Exercise goal — There is one span to output from the data below: the lines starting at the line with "Image resolution: width=512" and ending at the line with "Task: Open the documentation link". Output it exactly, ends included, nothing more.
________
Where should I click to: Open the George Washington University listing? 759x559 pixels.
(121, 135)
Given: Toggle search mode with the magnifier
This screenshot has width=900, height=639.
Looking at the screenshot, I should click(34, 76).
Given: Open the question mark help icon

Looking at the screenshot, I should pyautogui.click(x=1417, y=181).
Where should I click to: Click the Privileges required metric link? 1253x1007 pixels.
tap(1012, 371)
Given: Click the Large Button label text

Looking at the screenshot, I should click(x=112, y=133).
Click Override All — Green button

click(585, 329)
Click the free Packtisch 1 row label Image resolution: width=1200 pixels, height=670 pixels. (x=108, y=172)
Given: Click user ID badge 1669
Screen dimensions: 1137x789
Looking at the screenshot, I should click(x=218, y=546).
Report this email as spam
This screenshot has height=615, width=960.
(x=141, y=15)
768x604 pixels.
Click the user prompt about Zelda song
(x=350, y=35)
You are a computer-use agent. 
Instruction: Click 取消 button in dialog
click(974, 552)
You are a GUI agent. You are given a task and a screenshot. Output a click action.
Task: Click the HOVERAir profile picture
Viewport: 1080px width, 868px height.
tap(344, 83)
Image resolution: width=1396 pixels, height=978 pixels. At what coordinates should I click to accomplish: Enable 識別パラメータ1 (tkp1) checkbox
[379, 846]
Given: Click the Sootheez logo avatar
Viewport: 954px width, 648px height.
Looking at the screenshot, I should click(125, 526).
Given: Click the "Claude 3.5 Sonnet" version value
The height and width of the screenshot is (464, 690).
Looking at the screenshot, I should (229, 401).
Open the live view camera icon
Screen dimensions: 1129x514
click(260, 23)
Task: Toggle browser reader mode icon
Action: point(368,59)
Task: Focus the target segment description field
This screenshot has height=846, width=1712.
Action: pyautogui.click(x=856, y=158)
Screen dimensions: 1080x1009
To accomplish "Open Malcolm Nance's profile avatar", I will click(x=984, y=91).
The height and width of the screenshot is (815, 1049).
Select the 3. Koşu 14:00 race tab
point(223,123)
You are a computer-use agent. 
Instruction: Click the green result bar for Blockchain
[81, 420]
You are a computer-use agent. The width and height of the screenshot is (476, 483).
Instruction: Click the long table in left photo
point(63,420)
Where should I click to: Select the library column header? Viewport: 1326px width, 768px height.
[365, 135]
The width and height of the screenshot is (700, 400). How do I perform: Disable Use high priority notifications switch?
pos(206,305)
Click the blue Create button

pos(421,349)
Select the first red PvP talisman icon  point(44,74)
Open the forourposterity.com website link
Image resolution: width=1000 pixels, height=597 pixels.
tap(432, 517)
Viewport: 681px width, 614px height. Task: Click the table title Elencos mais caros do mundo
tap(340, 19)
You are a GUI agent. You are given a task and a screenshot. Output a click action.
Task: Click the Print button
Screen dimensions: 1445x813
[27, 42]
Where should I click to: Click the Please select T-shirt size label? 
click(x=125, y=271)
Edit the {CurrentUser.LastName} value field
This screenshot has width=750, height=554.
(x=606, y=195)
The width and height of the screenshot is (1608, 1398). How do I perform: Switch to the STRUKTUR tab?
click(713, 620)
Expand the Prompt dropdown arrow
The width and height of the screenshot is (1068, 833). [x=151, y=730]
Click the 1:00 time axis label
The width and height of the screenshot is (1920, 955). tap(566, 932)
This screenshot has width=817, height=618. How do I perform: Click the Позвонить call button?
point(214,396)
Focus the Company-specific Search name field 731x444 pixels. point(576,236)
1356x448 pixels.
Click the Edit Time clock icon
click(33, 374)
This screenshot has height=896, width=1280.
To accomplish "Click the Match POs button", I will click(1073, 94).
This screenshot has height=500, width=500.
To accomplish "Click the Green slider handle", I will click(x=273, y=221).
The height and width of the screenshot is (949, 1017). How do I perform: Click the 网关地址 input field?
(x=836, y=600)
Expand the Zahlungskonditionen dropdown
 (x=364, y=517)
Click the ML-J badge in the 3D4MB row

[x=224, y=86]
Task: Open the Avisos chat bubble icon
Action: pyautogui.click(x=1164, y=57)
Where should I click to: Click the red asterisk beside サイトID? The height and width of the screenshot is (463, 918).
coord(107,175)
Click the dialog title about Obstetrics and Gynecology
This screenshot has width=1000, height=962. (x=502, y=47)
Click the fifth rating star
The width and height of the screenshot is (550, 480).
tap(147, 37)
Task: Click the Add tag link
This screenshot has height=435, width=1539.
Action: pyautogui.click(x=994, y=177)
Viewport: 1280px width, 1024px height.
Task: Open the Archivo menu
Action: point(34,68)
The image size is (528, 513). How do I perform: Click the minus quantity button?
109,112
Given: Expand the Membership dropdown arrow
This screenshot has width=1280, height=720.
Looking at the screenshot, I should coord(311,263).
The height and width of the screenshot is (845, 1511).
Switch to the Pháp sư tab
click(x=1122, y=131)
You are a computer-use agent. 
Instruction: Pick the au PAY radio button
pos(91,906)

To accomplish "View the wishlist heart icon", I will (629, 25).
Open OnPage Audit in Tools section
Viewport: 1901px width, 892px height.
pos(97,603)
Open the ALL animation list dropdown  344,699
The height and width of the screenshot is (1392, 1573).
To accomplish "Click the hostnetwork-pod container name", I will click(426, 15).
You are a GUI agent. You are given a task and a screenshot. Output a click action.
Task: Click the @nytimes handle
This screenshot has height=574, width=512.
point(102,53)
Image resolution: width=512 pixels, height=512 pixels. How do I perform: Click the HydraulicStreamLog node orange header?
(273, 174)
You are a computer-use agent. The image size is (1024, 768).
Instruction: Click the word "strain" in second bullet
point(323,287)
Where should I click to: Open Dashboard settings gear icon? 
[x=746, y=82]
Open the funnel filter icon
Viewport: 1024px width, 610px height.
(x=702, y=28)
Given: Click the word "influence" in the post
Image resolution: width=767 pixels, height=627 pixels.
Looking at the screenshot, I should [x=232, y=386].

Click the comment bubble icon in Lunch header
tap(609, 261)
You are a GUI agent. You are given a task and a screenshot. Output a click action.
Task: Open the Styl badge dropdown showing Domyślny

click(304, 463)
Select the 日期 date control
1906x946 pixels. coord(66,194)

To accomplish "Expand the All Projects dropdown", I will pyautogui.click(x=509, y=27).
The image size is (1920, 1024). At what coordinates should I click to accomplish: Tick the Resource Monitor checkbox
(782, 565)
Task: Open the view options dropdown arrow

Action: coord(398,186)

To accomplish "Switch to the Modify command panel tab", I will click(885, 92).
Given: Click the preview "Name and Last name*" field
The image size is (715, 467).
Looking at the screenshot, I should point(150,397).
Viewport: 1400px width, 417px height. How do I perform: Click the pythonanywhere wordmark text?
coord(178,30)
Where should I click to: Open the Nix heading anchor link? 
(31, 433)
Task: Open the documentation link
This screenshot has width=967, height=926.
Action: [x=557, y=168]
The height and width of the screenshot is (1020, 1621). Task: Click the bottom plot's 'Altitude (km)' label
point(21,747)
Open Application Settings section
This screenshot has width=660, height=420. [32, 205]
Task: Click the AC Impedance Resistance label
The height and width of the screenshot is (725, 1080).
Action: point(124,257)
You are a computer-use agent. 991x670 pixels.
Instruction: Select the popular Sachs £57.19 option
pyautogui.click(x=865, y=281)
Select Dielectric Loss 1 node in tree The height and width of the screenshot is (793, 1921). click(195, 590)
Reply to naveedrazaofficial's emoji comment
________
Expected output —
Image resolution: width=512 pixels, height=512 pixels. How do I perform: Click the HydraulicStreamLog node orange header?
(273, 174)
You are a computer-use agent. The image size is (1024, 768).
Instruction: Click the word "strain" in second bullet
point(323,287)
Where should I click to: Open Dashboard settings gear icon? 
[x=746, y=82]
Open the funnel filter icon
Viewport: 1024px width, 610px height.
(x=702, y=28)
Given: Click the word "influence" in the post
Image resolution: width=767 pixels, height=627 pixels.
Looking at the screenshot, I should [x=232, y=386].

Click the comment bubble icon in Lunch header
tap(609, 261)
You are a GUI agent. You are given a task and a screenshot. Output a click action.
Task: Open the Styl badge dropdown showing Domyślny

click(304, 463)
Select the 日期 date control
1906x946 pixels. coord(66,194)

To accomplish "Expand the All Projects dropdown", I will pyautogui.click(x=509, y=27).
The image size is (1920, 1024). At what coordinates should I click to accomplish: Tick the Resource Monitor checkbox
(782, 565)
Task: Open the view options dropdown arrow

Action: coord(398,186)

To accomplish "Switch to the Modify command panel tab", I will click(885, 92).
Given: Click the preview "Name and Last name*" field
The image size is (715, 467).
Looking at the screenshot, I should point(150,397).
Viewport: 1400px width, 417px height. How do I perform: Click the pythonanywhere wordmark text?
coord(178,30)
Where should I click to: Open the Nix heading anchor link? 
(31, 433)
Task: Open the documentation link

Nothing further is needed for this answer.